<毎日新聞さんの記事>
『「左遷でうつ病になった」として化粧品製造会社に勤める東京都の男性会社員(38)が申請したうつ病による労災が認められていたことが分かった。うつ病の労災申請は年々増え続けているが、過労を理由とするものが多く、左遷が理由で認められたのは極めて珍しい。厚生労働省は「過労以外のさまざまな要因が重なり合うケースがある」と話しており、ストレスが複雑化する職場の状況が浮かび上がった。』
今回の事件は左遷という言葉を使っていますが、感情や労働条件の変更問題を除くと「転勤(異動)」の問題になります。
勤務地限定契約者以外の社員に対しては、就業規則等で転勤がある旨の包括同意をとっていれば、会社はそれを命じる事ができるとの考えが一般的です。
ただし育児介護休業法等で育児や介護を要する家族のいる者には、相応の配慮をすべしとされています。

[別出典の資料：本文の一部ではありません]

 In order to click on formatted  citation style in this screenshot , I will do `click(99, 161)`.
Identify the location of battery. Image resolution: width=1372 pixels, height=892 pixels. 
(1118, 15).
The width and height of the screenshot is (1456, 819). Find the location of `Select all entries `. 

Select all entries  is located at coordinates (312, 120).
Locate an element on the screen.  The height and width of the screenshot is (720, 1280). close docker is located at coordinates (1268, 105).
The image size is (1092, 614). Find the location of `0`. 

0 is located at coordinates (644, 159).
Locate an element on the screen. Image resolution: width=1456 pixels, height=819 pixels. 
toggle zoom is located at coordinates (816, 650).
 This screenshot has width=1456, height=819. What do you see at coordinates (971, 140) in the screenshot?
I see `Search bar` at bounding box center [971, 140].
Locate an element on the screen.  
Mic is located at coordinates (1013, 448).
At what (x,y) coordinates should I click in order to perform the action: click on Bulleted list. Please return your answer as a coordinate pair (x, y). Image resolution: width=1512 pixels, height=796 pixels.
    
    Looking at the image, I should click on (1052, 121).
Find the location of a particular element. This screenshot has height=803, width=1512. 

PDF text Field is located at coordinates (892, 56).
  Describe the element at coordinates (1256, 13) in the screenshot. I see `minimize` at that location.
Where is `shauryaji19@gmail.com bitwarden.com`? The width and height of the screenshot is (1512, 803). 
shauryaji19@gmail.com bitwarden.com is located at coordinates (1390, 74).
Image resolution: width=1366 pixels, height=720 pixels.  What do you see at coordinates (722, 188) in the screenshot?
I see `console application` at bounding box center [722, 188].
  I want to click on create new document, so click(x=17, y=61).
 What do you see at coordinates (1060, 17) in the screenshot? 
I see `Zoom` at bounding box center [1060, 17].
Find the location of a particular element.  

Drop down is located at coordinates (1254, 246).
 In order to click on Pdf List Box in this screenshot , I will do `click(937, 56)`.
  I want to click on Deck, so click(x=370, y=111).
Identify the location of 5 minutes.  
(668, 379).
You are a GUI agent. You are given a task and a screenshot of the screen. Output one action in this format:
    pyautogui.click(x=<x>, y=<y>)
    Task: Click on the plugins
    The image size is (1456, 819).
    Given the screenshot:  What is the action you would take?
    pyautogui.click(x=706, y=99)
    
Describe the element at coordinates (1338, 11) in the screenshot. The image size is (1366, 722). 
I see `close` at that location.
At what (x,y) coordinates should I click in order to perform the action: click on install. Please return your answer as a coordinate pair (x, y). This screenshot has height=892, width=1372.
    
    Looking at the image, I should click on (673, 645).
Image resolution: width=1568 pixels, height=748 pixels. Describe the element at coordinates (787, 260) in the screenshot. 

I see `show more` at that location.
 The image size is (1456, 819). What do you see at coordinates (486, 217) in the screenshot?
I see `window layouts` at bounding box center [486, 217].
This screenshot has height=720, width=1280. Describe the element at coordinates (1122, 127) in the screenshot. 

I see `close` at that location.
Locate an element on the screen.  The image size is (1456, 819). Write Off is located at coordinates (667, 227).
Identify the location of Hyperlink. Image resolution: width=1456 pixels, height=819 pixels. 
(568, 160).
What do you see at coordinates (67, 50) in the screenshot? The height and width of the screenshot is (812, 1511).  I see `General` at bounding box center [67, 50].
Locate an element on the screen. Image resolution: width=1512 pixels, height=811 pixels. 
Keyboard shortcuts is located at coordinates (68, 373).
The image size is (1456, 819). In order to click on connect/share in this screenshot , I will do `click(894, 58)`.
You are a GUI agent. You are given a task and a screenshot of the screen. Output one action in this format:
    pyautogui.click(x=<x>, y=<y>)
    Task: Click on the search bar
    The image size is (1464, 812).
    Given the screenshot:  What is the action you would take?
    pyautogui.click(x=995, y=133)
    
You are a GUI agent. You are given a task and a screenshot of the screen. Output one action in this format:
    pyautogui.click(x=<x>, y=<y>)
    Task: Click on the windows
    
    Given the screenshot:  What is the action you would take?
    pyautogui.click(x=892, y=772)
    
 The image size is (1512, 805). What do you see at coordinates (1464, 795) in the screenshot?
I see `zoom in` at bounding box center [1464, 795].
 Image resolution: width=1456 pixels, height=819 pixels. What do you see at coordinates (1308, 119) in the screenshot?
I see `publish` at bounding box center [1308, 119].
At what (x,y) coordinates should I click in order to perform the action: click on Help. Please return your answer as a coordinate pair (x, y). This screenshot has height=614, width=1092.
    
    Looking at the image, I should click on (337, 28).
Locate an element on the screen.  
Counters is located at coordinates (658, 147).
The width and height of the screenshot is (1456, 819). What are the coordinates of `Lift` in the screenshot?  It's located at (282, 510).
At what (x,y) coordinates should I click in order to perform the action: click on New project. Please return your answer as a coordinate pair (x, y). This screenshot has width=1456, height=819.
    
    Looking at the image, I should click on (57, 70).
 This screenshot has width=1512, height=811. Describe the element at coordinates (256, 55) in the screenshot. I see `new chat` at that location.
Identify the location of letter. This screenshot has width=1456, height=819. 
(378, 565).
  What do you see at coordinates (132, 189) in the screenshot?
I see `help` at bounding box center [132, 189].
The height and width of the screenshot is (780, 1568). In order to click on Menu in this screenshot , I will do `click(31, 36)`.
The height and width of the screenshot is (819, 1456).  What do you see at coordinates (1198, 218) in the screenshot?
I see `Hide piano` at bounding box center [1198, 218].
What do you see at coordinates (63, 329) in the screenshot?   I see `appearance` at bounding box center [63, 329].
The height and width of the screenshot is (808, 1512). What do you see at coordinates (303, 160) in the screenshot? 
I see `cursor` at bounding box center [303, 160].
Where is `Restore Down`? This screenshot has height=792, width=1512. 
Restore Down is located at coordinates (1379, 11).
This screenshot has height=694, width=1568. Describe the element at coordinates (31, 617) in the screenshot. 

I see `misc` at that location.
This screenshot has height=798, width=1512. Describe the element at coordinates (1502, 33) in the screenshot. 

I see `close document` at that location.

今まではその配転命令が権利の濫用か否かが問題となるケースが多かったのです。
ここにうつ病(労災)が絡んでくると、事態は複雑になります。
経営上の合理的理由による転勤でうつ病になったら、それは労災なのか?
左遷色(降格降級)のある転勤なら労災になるのか?
転勤になると家庭環境などで不都合を被る者なら労災として認められるのか?
単純に転勤が原因と認められれば労災なのか?
民事損害賠償問題が絡んでくると、これはもう収拾がつきません。
「今回の異動は問題になる?」と会社さんから相談を受けることがありますが、気軽には応えられません。
社員の個性や転勤の背景を知る上司や経営者は、問題になるのか否か直感しているはずです。
ときには直感に基づいて判断することも必要ですよね。